Vantra had the feeling Jare spoke from personal experience.

Laken huffed with sardonic laughter and looked askance at him. “Like when he talks about Machella?”

His wince deepened. “You learn pretty quick, he isn’t fond of the oracle. She predicted his ascension, predicted his friendship with Veer, predicted Kjaelle and Vesh and Mera and Tally. She’s learned to brag about it out of his hearing because he gets nasty in turn.”

“So he’s met with her.” Laken’s tone, his face, darkened.

“Many times. You can’t proceed through her special prophecy gauntlet without her showing up and inserting herself into your life. Just because she likes the attention her unexpected arrivals attract doesn’t mean her pawns do.”

“Are those predictions part of the Recompense?” Vantra asked. Katta said she had thousands of correct guesses to build the foundation upon, and what Jare said struck her as things she could easily proclaim if worded vaguely enough.

“Yeah, and neither Qira nor Katta enjoy that, though Qira’s more outspoken. They feel like she’s leading them to a cliff and expecting them to jump off when she tells them to.”

“That doesn’t seem like them.” She could not picture either one accepting a leash and waiting for the inevitable demand.

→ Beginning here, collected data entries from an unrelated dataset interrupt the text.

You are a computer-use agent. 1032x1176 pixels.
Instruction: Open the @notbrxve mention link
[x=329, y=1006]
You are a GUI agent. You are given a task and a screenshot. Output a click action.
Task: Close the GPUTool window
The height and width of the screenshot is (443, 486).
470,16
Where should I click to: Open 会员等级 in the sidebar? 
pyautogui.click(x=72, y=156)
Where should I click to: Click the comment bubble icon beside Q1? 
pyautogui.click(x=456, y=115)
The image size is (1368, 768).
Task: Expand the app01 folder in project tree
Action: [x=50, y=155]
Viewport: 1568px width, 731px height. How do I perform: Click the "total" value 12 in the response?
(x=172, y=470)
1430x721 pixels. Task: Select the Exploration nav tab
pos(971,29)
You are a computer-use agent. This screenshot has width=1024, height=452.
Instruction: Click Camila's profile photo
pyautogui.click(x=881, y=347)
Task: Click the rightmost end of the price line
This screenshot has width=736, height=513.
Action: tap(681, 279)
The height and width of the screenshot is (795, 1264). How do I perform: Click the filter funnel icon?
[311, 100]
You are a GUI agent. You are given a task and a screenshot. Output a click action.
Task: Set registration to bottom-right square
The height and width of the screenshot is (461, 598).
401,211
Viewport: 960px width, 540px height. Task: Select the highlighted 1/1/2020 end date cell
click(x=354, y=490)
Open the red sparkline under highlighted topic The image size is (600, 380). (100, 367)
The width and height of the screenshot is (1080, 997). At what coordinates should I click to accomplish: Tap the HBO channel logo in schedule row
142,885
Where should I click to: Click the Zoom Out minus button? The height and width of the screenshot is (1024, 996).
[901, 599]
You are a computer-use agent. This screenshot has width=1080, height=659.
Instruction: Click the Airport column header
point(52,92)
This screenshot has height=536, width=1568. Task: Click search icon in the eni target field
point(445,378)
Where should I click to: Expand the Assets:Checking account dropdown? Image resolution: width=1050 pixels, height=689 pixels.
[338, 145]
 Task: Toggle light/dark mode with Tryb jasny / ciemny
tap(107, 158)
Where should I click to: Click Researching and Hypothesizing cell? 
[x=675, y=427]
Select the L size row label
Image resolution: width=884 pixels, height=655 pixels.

“It’s not. I know, because we’ve been friends for millennia.” Jare placed his hand over his chest. “Qira introduced Veer to us right after he became the Syimlin of Darkness. We Light-blessed nicknamed him, unintentionally, but it stuck. Katta, in Aristarzan, means ‘friend-shadow’. We used it as slang for someone who blocked another from the intensity of Light—a shield, if you will. Veer became Qira’s friend-shadow by protecting him from himself. And since Qira happened to be Light, the name worked on several levels. We found out katta is a word in his native Ba tongue, too. One of its meanings is ‘unselfish’. So he’s the unselfish shield for Qira in the Evenacht. I suppose that’s a play, too.”

“What do you mean?” Vantra asked.

“Do you know how Veer really became Darkness?”

She squinted at him, and he raised his eyebrows. Laken’s puzzlement reflected her own, so no help from him. She shook her head, bitter resentment stomping through her. “I’ve read stories and the mini-Joyful’s said a few things." Why were the religious tales she absorbed as a child so wrong?

Jare hmphed. “The religious like to warp their sacred tales. Look how Talis’s has changed. His priests regard him as a healer, someone who cleansed the corruption from the Light priesthood. Believe me, no one at the time saw him that way, whether mortal or syimlin. He was Light the Destroyer, and most feared him.”

That made sense. Living through a syimlin’s recompense was not a comfortable thing—if one lived through it. Those trapped by a deity’s wrath rarely survived to tell tales. The few who did became syimlin themselves.

“Anyway, Rezenarza targeted Veer because his use of Darkness reflected a cool, misty grey morning, rather than a deep, moonless midnight. Talis saw this as foolish and pulled Veer into Light-infused shadows, which effectively hid him from the encroaching Darkness. Rezenarza beat at those shadows until he drained his power, and the mantle switched hosts. Why did it choose Veer?” He shrugged. “But it did. Suddenly, the acolyte became the syimlin, and he had no idea what to do. Talis guided him, gave him the introduction to mantles and titles he wished he’d had during his first days as a deity, which cemented their friendship. They, too, are qiraph to one another. It’s to the point now, I don’t think one can survive without the other.”

“The religious aren’t the only ones who shine up the ugly.”

Vantra jerked back, the spell Jare’s dark tale wove breaking on Navosh’s sarcastic words.